Records from a data source
┄┄┄┄┄┄┄┄┄┄
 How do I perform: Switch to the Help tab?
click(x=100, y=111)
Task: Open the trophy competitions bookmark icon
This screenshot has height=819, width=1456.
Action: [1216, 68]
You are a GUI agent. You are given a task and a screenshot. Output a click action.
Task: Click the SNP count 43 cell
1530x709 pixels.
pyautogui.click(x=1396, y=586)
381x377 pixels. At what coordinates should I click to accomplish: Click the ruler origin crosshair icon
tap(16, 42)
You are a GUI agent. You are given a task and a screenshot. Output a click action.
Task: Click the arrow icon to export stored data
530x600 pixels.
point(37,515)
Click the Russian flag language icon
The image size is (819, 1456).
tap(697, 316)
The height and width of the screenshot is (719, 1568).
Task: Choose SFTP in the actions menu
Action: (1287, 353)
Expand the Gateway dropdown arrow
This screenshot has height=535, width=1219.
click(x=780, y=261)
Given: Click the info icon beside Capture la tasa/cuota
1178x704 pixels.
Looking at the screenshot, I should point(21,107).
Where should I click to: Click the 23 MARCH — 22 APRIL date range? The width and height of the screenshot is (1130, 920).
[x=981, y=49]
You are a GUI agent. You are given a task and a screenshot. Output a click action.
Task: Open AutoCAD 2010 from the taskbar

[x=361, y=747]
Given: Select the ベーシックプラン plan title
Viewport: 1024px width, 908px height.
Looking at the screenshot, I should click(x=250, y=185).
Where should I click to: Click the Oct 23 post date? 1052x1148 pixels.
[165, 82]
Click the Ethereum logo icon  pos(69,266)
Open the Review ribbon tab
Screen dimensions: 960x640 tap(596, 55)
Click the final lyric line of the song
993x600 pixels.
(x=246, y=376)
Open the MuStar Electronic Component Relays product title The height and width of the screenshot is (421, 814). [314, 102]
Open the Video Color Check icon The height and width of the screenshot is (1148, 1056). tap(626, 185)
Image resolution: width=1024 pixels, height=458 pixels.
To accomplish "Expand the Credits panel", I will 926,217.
┄┄┄┄┄┄┄┄┄┄
### Assignment
Among the lines of the records, copy out each one that contains the word "Expand".

### Expected output
Expand the Gateway dropdown arrow
To accomplish "Expand the Credits panel", I will 926,217.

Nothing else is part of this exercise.